PFC Birney T. “Chic” Havey served in the Army in the 42nd Rainbow Division. Chic fought in 3 major battles, The Battle of Northern France, The Battle of the Bulge, The Battle of Germany and helped liberate Dachau Concentration Camp. He was wounded in the Battle of Germany on March 1, 1945 earning the Purple Heart, as well as a Bronze Star with an Oak Leaf Cluster for Meritorious Achievement against the enemy, and the Silver Star for Valor in combat
Col. Joe McPhail
Col. Joe McPhail, USMC, was a member of the most successful Marine Fighting squadron of 1945 was VMF-323, the “Death Rattlers.” In a just a few weeks, they shot down 124.5 Japanese planes and counted a dozen aces. On April 12, 1945, while on patrol flying a Corsair, Joe McPhail shot down a lone Ki-27 Nate.

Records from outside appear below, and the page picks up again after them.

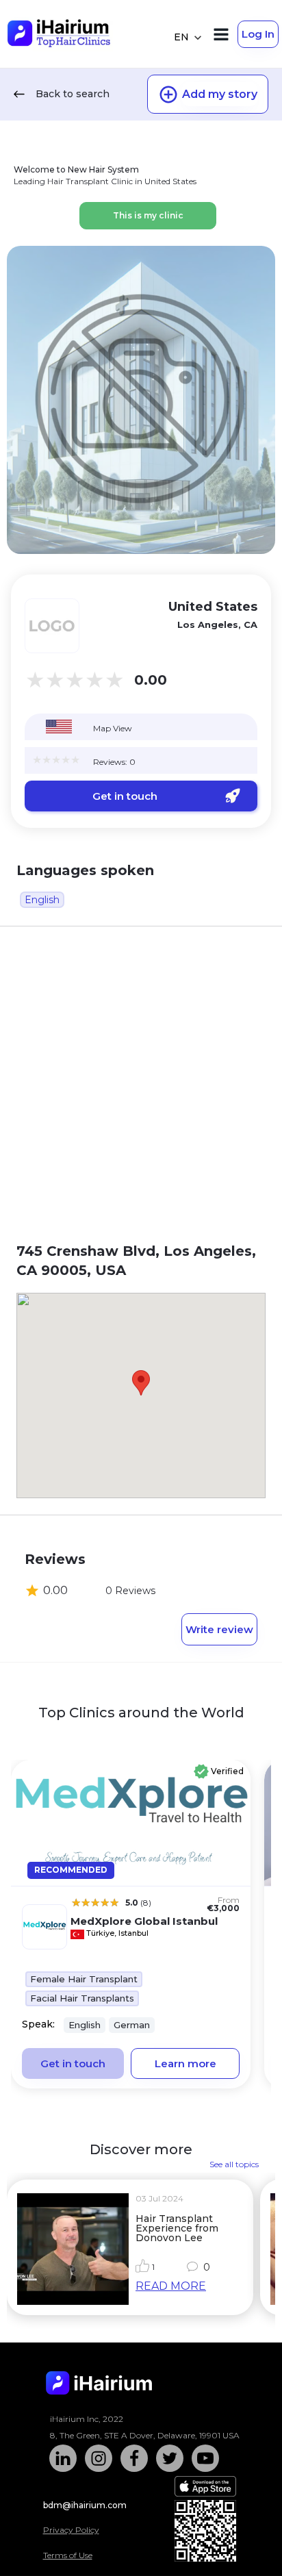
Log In (258, 33)
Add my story (219, 94)
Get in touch (124, 796)
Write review (219, 1629)
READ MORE (171, 2286)
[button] (141, 1383)
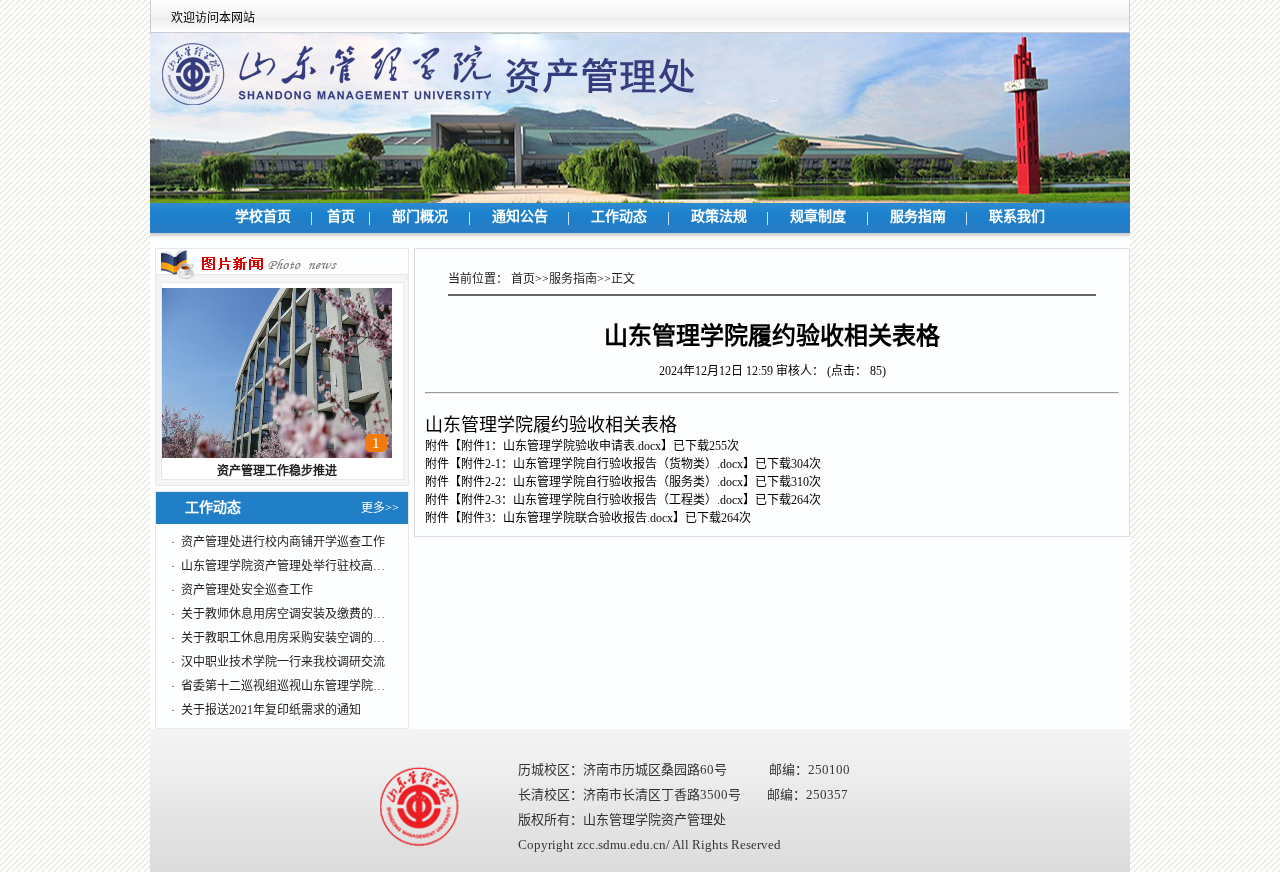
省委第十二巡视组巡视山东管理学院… (283, 686)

Lieutenant(jg) Tilman E. Pool, UNSR
Tilman Elison Pool was born in Houston. Joining the Navy on July 28,1942, he completed pilot training at Pensacola on November 16, 1943, and, after a land-base tour with VF-39 in the Marshal Islands, he joined VF-17 fling F6F Hellcats from the USS Hornet (CV-17) on February 1, 1945. Tally Record: 6 confirmed, one probable and one damaged. Decorations: Distinguished Flying Cross with 3 Gold Stars and the Air Medal with 4 Gold Stars.
Sgt. Bryan Smothers
Bryan Smothers is a decorated Vietnam Veteran (Nov. 1967- Feb. 1969) who proudly served with the elite 101st Airborne Division and with the First ARVN Division as an advisor. He is an eighth-generation American and sixth-generation Texan.

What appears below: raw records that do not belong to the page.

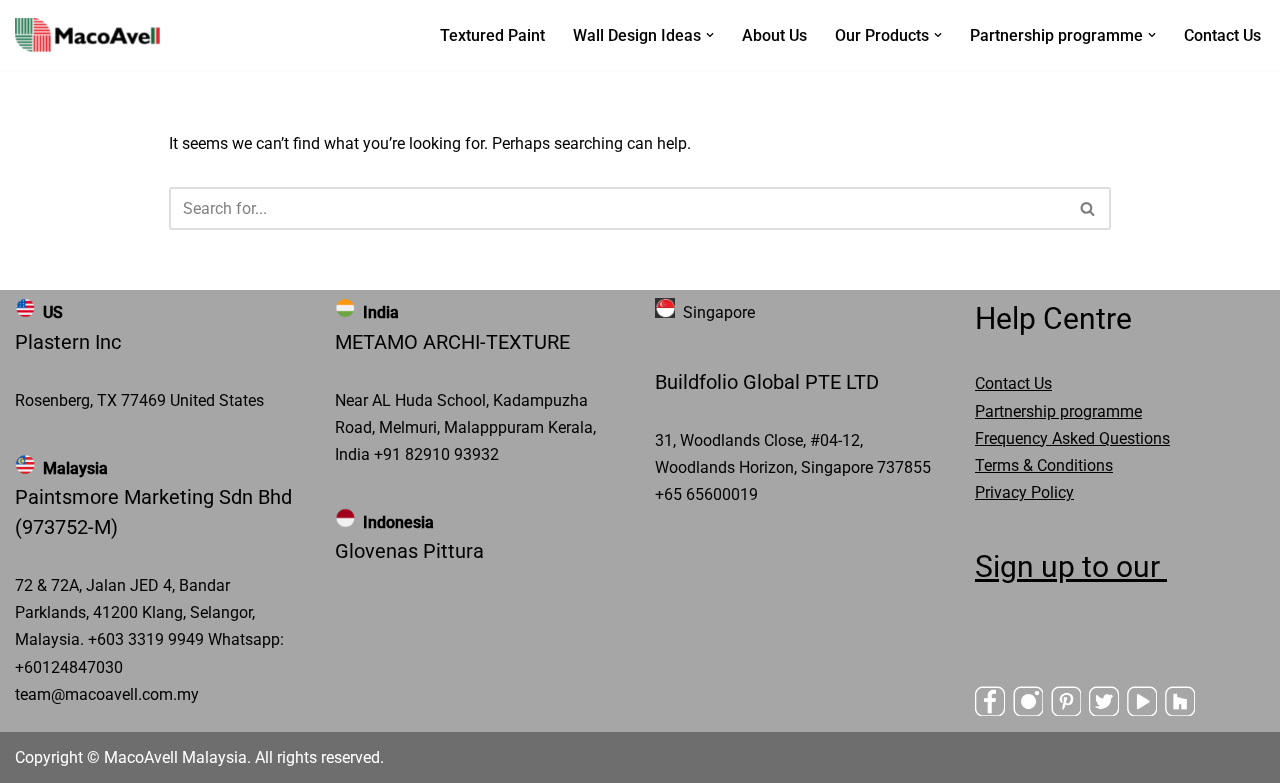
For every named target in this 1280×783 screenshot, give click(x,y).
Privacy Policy (1024, 492)
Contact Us (1222, 35)
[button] (710, 35)
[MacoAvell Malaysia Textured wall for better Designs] (87, 35)
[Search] (1088, 208)
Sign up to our (1071, 566)
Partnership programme (1058, 411)
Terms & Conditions (1044, 465)
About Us (774, 35)
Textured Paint (492, 35)
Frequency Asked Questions (1072, 438)
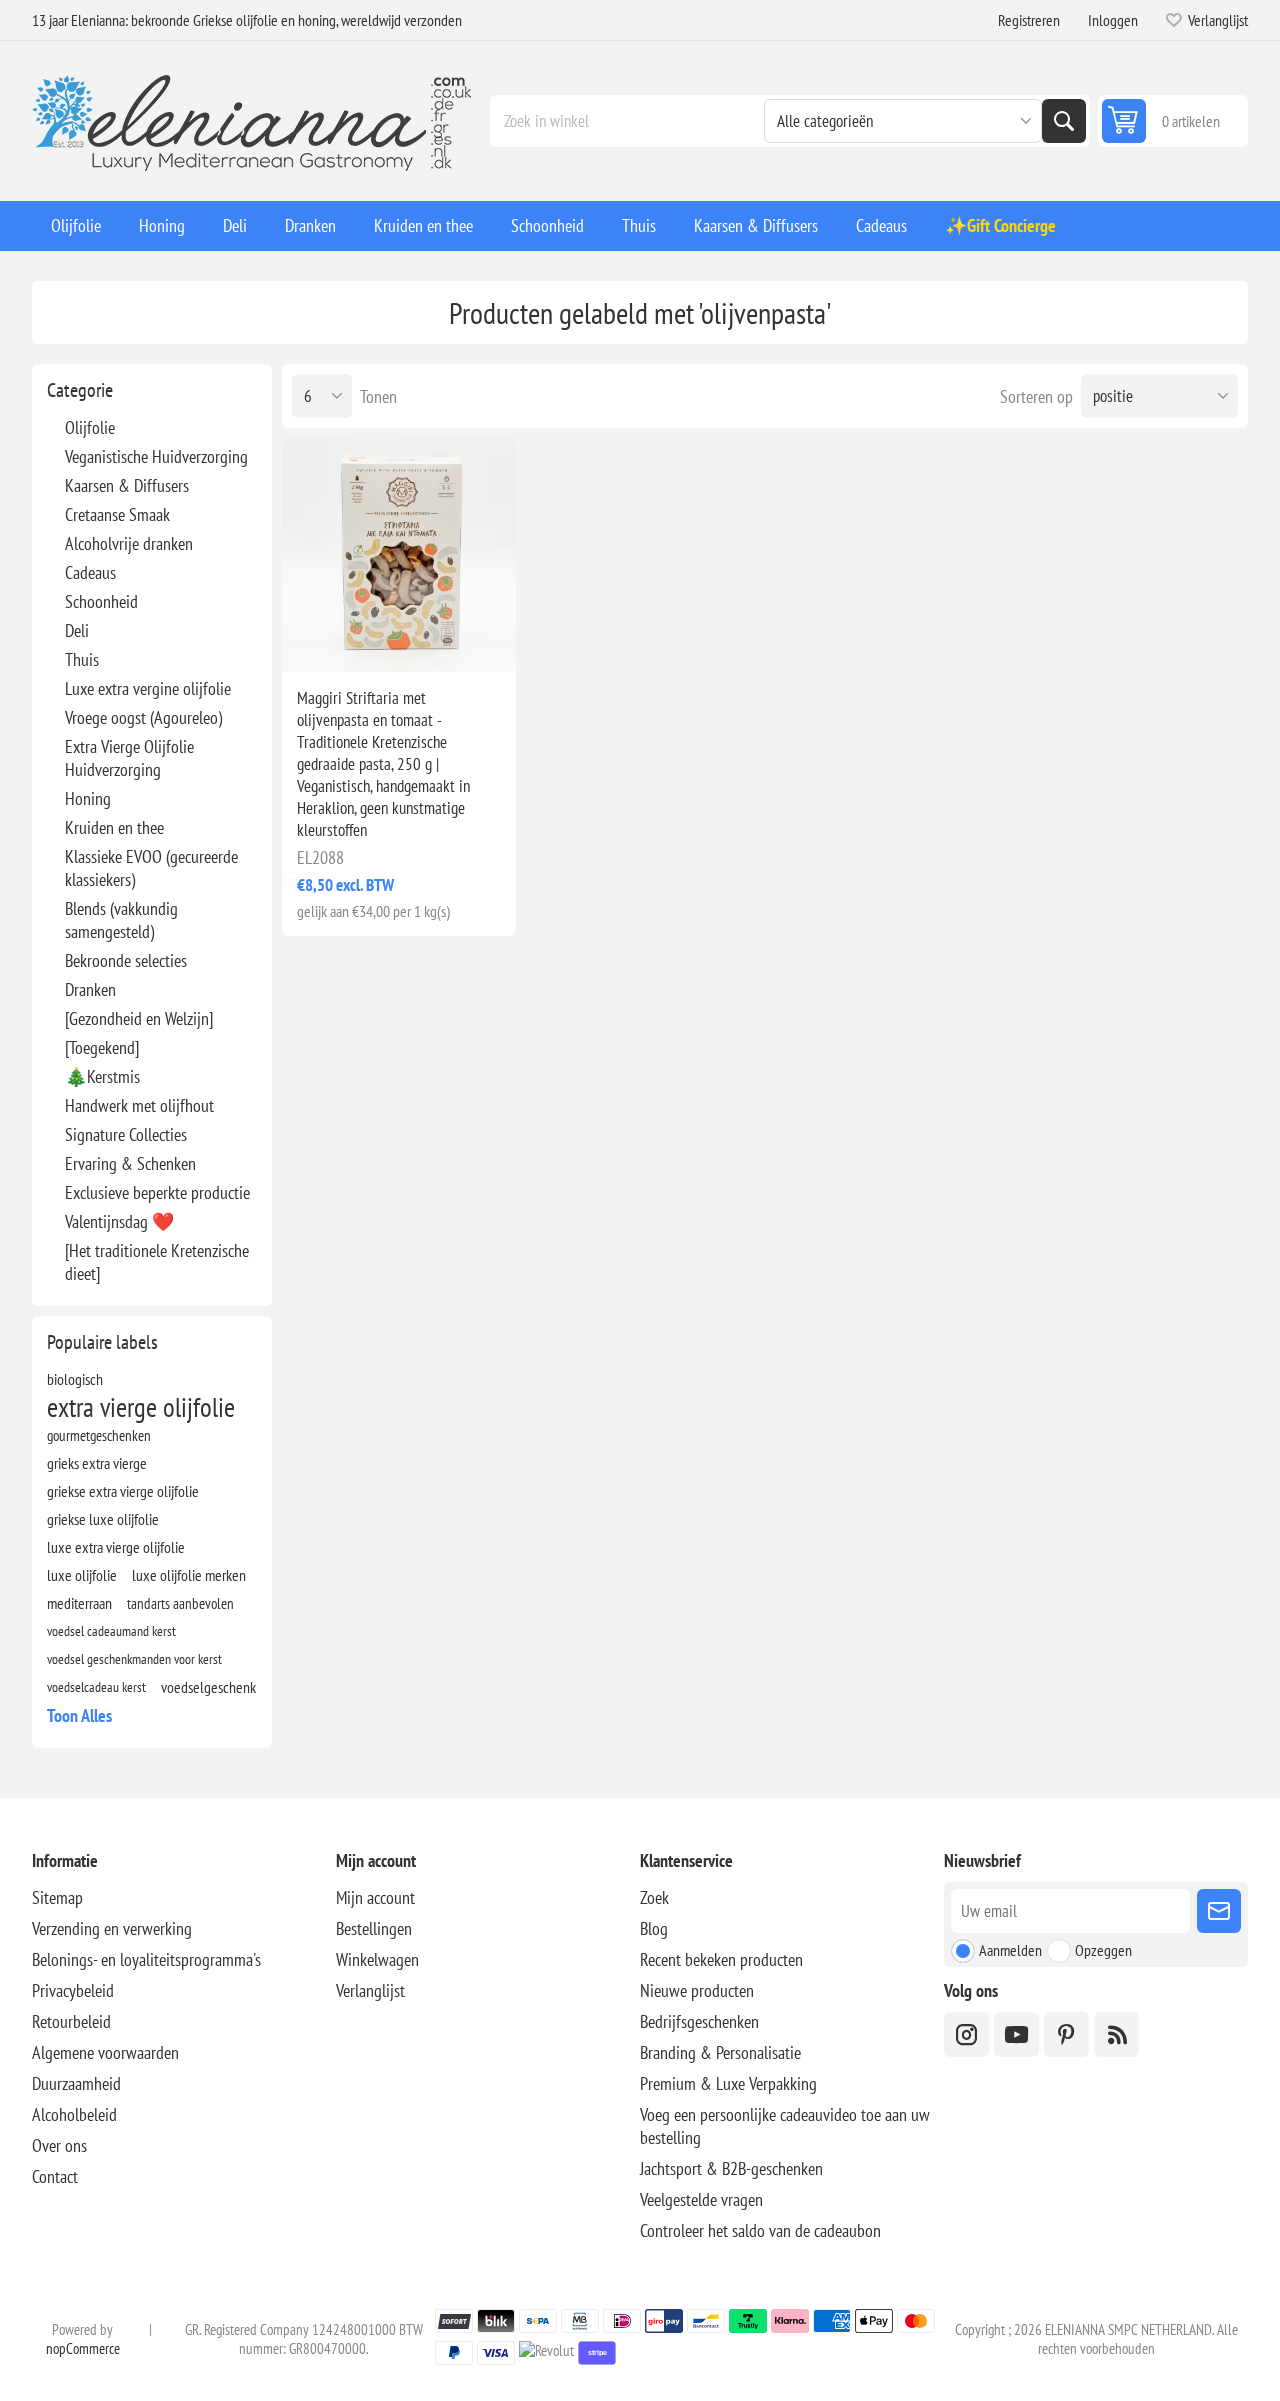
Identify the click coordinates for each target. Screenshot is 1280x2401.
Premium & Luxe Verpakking (728, 2083)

LTJG Charles E. (Billy) Watts, USNR
Charles Edward (Billy) Watts was born in Ben Wheeler, Texas. He attended East Texas State University in 1939-1940 and entered Navy pilot training on May 7,1942. Embarked in USS Bunker Hill (CV-17) from October 1943 to March 1944, Fighting Squadron 18 participated in major operations against Japanese naval air bases throughout the Pacific. Tally record: 8 3/4 confirmed. Decorations: Navy Cross, Distinguished Flying Cross with two Gold Stars, Purple Heart and the Air Medal with seven Gold Stars.
Sadly, we have more to add to this display and will be updating this list.